Coming to the financial side of the problem, while the privatization commission’s approval of Dubai Islamic bank as the financial advisor this July for offloading 26 percent shares of PIA started a controversy over the deal and raised a lot of questions over nepotism, little has been said about the agreement between PIA and Sabre, world’s leading airline solutions provider. Against the interest of PIA, the five year agreement with the company with regards to ticketing and online booking was renewed for another seven years in 2010 by the PIA management. According to this agreement the company takes over the entire network of travel agencies and PIA booking outlets domestic and global, under Abacus GDS system. While the previous contract charged PIA per boarding and not per booking meaning PIA was charged for only those actually travelling by the airline, this new agreement now charges PIA for every booking. In addition, the booking fee of Abacus under the current agreement is three times more than the previous one meaning PIA now pays four times more to the company. With three years left in the contract, any attempt at canceling the contract will now put PIA in a difficult position where it would have to pay a fine according to the contract. However, what needs to be carefully calculated is the total cost paid by PIA per year and whether it would be more feasible to pay the penalty and look for alternative options.

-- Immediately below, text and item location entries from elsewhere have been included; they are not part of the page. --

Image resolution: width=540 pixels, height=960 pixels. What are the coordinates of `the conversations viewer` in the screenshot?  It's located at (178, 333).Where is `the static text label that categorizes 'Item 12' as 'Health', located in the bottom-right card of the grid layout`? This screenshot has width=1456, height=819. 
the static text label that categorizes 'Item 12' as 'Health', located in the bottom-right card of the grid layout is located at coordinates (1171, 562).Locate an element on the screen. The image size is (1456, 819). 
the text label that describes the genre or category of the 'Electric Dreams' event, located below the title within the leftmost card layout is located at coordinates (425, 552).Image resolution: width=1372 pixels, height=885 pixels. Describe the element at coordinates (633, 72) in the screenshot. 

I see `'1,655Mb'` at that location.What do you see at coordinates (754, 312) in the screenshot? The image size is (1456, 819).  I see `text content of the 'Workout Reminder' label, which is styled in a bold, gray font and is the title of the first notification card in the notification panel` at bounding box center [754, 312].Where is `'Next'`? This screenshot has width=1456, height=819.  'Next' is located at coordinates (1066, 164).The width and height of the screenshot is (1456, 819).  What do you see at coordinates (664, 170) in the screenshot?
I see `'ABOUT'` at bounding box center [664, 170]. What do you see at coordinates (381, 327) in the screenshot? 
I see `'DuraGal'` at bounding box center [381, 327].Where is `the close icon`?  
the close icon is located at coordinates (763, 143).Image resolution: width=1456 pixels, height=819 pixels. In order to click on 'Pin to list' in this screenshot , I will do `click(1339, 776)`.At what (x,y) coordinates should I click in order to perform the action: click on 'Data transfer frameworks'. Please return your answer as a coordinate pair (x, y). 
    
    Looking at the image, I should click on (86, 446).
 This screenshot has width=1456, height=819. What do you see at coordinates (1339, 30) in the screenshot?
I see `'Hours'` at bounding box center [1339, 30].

Having said that, PIA losses have dropped to 44 percent in the first half of 2014, however, a decrease in losses is merely not enough to keep the airline running.  A report in Express Tribune confirms that PIA’s liabilities are twice as much as its assets and the revenues generated are significantly short of achieving break even. For this reason, the government has to bail out the airline by handing over billions of rupees every now and then. PML (N) has come to power with a clear mandate and it is time to make use of this strength. The first step the government should take is downsizing the staff which seems rather unlikely owing to the political influence on the organization which will bar any attempt at reforms.

Therefore, under current circumstances, the idea of privatization of PIA holds a lot of appeal and scope for improvement. K-electric is one such example where after transfer of 71 percent shares to a foreign consortium in 2008; profit was recorded in 2011-2012 for the first time in 17 years. As PIA remains to be a liability for the government, privatization would not only decrease the burden, but it would also decrease political pressures over the organization, which would lead to some tangible reforms. There is also a need to shift the headquarters from Karachi to a relatively stable city like Islamabad or Lahore to ensure smooth running of operations. Ultimately, one needs to question that for how long will the subsidies from the government (already handling an overburdened economy) keep running an overstaffed and ailing airline. Unless there are massive reforms, downsizing of staff and influx of funds, only a magic wand can turn the situation around in favor of PIA.